The Giro got underway just as the World Health Organisation (WHO) described “an end to COVID-19 as a public health emergency”. The announcement was published “with great hope”, and it was heralded by many as a declaration of the end of the pandemic, though the official statement also asserted that the virus is “still killing, still changing” – not over.

That became eminently clear a week into the first Grand Tour of the season when COVID-19 began striking names from the start list. Then things escalated a few days later after stage 9 when top favourite Remco Evenepoel, who had won that day’s ITT but looked distinctly under the weather, tested positive and withdrew from the race on the eve of the first rest day.

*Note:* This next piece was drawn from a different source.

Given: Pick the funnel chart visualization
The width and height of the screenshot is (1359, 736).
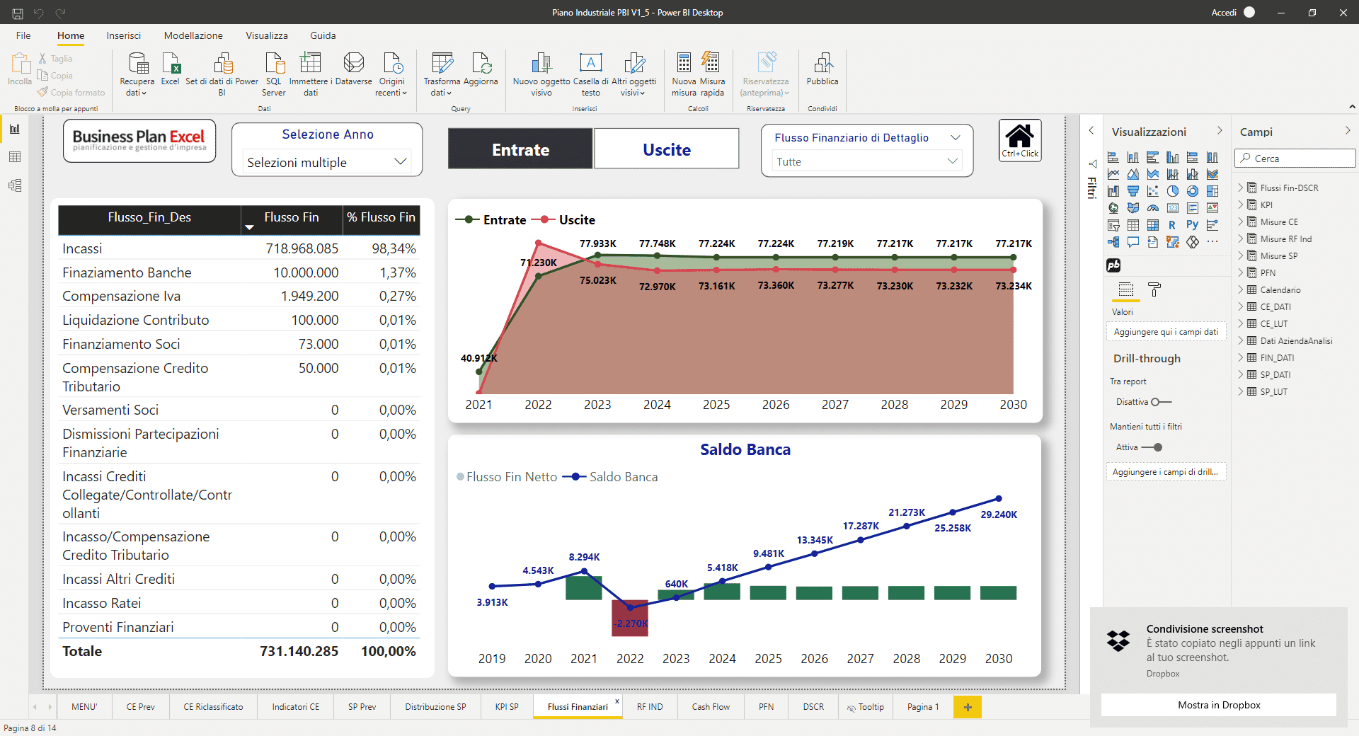Looking at the screenshot, I should (1133, 191).
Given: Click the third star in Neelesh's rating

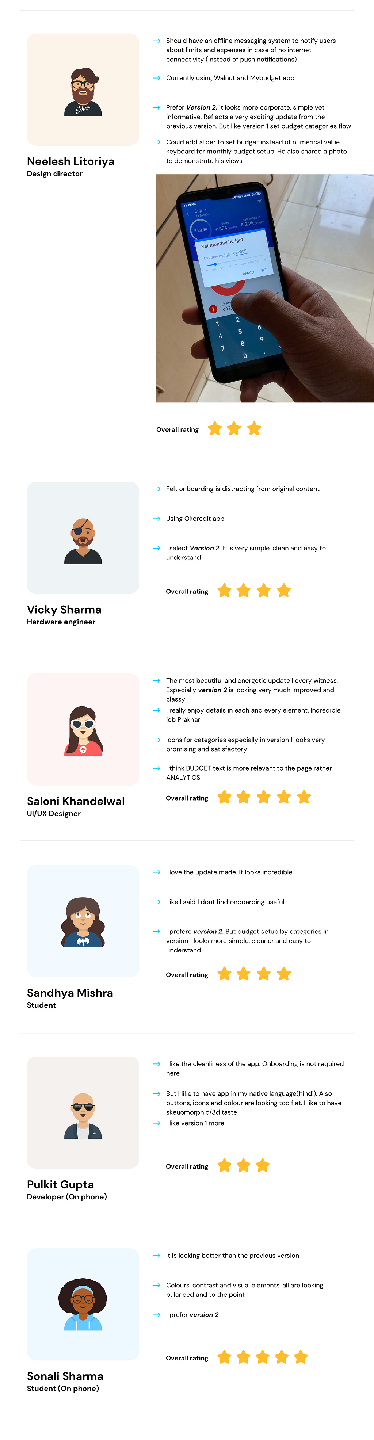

As the Giro’s organisers and participating teams clamped down on internal measures, debate swirled around the race as fans, critics and armchair experts questioned the continued impulse to conduct tests, and the necessity to abandon the race should a rider test positive. That riders and teams were citing symptoms, some of them – including departing race leader Evenepoel – clear for all to see, didn’t seem to factor in the discussion.

Following the re-introduction of measures and the prompt withdrawal of symptomatic riders, COVID-19 seemed also to take its leave from the race, content with having worked together with horrible conditions to take out more than 50 riders.

With the improving weather and a healthy state of affairs in France – just 3,204 COVID-19 cases were were reported in the country on Friday, compared to about 25,000 daily cases this time last year – it was hoped that a relative normality might be restored to pro cycling in July. But the Tour organisers and teams are wary of a repeat of what happened in Italy.

Jonas Vingegaard took victory at the Tour last year, a race significantly less affected by the virus than in previous years, though not untouched – organisers clamped down on media access to the paddock about midway through the race.

In an interview before the Critérium du Dauphiné, Vingegaard was asked about the continued threat of COVID-19 and he admitted that it’s “a worry”.

“For sure, it’s something we have to be careful about, we were already careful last year, and now you get a bit scared seeing how it was in the Giro d’Italia,” Vingegaard told a small group of reporters on Friday. “So I have to stay focussed and try to not get sick…and I stay in my own room, try not to shake hands with people and avoid too much contact.” 

Among the new race protocols is the confinement of teams and staff in their hotels, and as part of Jumbo-Visma’s own measures, Vingegaard’s team is putting its riders up in single rooms at their hotels to further reduce unnecessary contact. 

When asked if he would consider continuing the race should he test positive – it’s unclear if the question stipulated whether or not he would be symptomatic – Vingegaard was vague: “I can’t answer that, hopefully it won’t happen”.